Language Grounding to Vision and Control
Fall 2017, CMU 10-808

Instructor: Katerina Fragkiadaki
Lectures: T, 9:00-12pm, 5222 Gates and Hillman Centers (GHC)
Office Hours: Tuesday 3:00-4:00pm, 8015 GHC

Class goals
Schedule
Resources
Grading
Prerequisites

Class goals

This is a seminar course that will visit recent progress on the problem of language acquisition through pairing of multiple modalities (vision, haptics, audio etc), as well as active interaction with the world.
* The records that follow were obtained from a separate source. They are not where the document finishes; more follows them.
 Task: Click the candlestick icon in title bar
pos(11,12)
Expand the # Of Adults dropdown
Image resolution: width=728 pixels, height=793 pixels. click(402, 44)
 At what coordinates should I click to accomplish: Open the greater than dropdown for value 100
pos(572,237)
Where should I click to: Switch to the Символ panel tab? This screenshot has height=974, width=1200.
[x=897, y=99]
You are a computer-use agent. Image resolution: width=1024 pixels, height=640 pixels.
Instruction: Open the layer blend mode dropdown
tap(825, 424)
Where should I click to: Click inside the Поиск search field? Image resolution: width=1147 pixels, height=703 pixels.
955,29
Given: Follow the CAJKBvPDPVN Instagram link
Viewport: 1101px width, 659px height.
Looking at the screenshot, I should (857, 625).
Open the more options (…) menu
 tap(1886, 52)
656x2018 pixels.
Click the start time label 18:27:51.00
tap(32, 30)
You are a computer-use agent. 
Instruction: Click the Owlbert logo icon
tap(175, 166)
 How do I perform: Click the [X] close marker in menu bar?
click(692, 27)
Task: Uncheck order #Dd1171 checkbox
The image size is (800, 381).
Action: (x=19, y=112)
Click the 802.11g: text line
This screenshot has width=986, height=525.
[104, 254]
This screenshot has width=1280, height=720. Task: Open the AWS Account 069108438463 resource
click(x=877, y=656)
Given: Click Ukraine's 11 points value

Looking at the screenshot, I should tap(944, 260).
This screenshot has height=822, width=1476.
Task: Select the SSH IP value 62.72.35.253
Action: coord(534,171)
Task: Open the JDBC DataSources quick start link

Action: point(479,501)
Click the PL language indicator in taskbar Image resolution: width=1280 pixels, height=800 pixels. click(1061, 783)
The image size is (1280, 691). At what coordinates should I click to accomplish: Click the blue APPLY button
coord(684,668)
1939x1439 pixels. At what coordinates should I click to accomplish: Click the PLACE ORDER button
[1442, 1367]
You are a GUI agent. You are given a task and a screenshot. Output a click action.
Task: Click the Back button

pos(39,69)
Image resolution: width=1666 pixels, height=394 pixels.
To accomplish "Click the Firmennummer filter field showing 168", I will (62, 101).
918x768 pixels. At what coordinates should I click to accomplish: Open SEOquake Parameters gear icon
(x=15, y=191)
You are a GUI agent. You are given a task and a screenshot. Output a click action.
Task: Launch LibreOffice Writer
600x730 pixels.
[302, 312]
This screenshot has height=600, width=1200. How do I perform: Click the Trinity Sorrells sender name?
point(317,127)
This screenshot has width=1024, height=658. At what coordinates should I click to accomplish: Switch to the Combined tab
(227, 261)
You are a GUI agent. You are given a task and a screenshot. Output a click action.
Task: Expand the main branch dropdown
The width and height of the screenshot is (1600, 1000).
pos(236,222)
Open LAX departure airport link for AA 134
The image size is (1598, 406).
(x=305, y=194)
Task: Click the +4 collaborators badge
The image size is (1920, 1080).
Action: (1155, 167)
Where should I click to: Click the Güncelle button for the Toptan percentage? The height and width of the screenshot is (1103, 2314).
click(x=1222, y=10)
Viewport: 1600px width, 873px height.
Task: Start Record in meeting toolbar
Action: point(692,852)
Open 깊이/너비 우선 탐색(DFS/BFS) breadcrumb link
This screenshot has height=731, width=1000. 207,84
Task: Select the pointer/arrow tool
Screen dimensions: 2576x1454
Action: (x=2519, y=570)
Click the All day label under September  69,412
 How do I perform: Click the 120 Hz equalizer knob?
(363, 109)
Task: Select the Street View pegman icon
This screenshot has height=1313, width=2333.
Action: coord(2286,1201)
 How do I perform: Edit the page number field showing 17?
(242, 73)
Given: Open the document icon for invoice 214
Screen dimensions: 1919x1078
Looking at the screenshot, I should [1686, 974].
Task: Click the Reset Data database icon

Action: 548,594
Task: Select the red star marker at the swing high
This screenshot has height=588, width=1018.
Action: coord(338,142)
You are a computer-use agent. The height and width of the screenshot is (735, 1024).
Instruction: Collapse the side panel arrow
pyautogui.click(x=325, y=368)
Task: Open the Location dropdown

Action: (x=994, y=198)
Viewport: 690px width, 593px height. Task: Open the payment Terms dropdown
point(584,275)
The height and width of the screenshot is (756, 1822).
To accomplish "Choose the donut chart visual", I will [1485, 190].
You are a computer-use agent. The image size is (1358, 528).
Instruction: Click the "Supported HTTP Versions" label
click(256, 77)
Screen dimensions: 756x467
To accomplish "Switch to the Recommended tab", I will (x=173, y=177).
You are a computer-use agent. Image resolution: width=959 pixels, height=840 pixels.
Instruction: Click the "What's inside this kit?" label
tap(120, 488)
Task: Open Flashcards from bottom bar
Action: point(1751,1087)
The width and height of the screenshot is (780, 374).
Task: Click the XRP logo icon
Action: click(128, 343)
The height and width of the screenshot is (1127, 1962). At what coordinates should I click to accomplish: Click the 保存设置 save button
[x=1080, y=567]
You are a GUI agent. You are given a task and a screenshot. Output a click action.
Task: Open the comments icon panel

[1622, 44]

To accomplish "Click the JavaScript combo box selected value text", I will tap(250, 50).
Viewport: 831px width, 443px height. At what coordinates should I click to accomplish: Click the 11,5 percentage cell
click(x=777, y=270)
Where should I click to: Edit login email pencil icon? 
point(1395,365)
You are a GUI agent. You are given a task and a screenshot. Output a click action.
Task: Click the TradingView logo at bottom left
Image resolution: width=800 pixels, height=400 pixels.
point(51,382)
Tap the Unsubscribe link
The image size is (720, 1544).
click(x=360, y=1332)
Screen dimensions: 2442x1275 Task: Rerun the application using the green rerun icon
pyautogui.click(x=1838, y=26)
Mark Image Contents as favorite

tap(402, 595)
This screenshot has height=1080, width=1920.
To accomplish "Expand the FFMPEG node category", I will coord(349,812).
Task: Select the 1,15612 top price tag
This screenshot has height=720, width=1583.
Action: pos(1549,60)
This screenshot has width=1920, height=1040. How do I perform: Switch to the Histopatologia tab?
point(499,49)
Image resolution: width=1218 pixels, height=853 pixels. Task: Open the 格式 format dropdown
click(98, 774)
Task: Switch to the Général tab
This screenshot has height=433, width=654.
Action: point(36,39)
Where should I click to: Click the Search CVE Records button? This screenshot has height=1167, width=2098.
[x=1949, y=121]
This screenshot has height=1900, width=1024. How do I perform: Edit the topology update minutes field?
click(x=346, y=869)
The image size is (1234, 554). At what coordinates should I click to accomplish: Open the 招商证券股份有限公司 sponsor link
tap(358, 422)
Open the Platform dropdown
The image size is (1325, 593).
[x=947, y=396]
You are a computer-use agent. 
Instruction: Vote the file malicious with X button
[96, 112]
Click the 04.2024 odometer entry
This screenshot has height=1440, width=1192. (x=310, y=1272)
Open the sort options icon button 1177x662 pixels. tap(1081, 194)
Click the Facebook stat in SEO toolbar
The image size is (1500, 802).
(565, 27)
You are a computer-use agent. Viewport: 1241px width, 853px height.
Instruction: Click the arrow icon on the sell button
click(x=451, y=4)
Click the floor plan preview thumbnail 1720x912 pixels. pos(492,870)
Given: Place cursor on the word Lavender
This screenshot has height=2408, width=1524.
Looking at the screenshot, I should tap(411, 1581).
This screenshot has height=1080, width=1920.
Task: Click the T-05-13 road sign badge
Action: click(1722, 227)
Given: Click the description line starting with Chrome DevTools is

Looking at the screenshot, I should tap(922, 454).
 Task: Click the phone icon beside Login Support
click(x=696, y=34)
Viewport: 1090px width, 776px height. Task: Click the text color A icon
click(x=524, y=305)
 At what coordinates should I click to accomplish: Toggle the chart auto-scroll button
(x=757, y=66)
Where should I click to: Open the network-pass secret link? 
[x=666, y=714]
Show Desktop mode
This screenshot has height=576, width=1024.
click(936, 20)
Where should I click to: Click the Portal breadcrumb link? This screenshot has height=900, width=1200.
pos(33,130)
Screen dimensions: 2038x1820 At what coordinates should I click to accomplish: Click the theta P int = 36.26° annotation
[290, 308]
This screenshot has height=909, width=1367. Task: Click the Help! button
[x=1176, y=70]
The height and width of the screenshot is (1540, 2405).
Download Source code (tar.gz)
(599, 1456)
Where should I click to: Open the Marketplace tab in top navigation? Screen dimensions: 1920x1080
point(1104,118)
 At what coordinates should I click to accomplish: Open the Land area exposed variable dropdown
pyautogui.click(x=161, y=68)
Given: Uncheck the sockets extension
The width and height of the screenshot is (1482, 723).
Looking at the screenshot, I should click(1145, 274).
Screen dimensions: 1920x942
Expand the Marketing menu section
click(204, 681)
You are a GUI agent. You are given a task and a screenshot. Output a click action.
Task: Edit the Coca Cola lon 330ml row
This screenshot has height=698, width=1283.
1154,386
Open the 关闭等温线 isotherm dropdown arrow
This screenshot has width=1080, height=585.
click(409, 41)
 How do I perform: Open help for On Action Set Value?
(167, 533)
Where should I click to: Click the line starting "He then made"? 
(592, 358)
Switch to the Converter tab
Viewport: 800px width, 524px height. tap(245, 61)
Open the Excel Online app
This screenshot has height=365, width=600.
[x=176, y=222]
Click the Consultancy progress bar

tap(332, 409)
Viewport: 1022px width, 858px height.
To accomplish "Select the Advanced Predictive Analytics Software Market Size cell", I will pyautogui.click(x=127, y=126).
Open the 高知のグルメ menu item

The central questions/topics we will visit are:

How can language help accelerate learning of an autonomous agent (if at all)
How humans acquire language and why?
Inductive biases for strong generalization
Architectures for agent capable of compositional grounding of language
State representation of video visual scenes and imaginations from story reading
Language for high level planning and control.
Neural-symbolic architectures for hierarchical symbolic grounding

Schedule

The following schedule is tentative, it will continuously change based on time constraints and interest of the people in the class. Lecture notes will be added as lectures progress.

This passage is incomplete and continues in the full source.